Among the entries below, count the lines containing the string "option". Only the count is needed.

== Data shown ==

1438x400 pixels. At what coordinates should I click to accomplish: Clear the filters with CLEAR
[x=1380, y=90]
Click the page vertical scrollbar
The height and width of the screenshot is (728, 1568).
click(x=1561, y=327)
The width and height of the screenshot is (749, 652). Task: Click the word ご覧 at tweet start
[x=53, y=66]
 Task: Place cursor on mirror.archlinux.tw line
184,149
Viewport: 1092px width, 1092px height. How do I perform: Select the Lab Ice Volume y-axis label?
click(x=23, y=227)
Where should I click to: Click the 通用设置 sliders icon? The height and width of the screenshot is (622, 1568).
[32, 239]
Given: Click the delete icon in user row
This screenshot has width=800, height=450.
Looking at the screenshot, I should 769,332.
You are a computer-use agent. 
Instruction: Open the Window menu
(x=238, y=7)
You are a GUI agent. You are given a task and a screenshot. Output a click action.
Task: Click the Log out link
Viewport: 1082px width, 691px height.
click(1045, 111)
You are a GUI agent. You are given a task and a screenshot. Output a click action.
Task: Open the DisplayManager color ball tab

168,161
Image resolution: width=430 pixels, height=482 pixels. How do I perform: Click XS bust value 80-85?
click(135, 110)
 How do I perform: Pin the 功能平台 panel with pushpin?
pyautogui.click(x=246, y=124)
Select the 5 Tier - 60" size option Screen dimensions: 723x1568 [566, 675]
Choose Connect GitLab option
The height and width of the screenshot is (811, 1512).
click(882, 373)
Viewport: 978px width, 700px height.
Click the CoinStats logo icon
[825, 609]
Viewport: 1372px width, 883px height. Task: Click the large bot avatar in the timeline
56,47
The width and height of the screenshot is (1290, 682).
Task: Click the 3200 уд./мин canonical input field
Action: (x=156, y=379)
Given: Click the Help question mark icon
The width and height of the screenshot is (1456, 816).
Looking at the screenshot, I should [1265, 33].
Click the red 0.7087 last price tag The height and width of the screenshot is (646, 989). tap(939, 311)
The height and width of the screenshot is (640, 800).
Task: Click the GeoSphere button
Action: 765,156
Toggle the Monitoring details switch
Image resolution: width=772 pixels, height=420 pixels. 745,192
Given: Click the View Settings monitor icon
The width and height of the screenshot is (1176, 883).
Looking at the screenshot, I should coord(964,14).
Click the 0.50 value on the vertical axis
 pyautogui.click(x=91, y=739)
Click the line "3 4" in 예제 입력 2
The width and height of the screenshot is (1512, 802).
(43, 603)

===

> _Completed exercise_: 2